Plaintiffs' third contention is that the court erred in granting summary judgment on strict liability claims against each defendant. We have reviewed the record and find that there are factual issues as to the adequacy of Amrep's label and of the instructions on use provided by Chesin. Summary judgment was, therefore, granted in error. Brown v. Sears, Roebuck Co., 136 Ariz. 556, 667 P.2d 750 (App. 1983).
Plaintiffs next argue that the court erred in granting summary judgment on their claim that Chesin breached an implied warranty of fitness for a particular purpose. Such a warranty exists where the seller at the time of contracting has reason to know any particular purpose for which the goods are required and the buyer relies on the seller's skill or judgment to select or furnish suitable goods.
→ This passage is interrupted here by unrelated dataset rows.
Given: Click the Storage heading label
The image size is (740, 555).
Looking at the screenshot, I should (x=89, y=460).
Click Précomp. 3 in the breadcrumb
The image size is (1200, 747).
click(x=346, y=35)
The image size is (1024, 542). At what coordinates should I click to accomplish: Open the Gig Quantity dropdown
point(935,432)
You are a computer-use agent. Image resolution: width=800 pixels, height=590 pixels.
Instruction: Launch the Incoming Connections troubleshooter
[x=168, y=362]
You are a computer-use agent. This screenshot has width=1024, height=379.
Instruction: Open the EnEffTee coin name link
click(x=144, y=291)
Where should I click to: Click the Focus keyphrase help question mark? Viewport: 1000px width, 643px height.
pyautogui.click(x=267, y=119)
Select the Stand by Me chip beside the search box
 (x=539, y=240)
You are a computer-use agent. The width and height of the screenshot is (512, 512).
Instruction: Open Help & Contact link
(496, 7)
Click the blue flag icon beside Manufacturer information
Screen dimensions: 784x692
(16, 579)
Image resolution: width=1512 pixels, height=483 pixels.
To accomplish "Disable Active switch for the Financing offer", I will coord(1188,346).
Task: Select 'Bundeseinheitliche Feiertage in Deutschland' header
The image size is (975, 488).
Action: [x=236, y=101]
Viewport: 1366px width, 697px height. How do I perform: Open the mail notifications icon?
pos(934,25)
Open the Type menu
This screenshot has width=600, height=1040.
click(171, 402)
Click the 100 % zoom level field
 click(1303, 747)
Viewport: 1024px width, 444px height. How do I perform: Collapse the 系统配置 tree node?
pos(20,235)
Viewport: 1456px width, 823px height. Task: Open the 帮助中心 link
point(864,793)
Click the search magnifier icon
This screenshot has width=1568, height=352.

A.R.S. § 47-2315. The scope of the warranty is that the goods shall be fit for such purpose. We have read the depositions of Chesin and Tri-City's president Tom Doyle. It is undisputed that Chesin was never informed exactly how Doyle intended to use the herbicide. That Chesin said Repco-Kill would meet Tri-City's weed control needs cannot be construed as a warranty that it could be used anywhere in a condominium complex without risk.
Plaintiffs also assert that summary judgment was inappropriate on its express warranty claims. An express warranty may arise if the seller makes an affirmation of fact or promise which becomes the basis of the bargain. A.R.S. § 47-2313. "Express warranties rest on `dickered' aspects of the individual bargain, and go . . . clearly to the essence of that bargain. . . ." U.C.C. § 2-313, Comment 1 (1958). Chesin's statement, in response to Doyle's generalized description of how Repco-Kill would be used, that Repco-Kill would "take care of" Doyle's "needs" does not rise to this level of commitment and cannot reasonably be construed as an express warranty that the product would not kill plants.
The order joining USF G and the summary judgments on the strict liability and indemnification claims are reversed. The judgments in favor of Chesin on the implied and express warranty claims are affirmed. Each party is to bear its own attorneys' fees.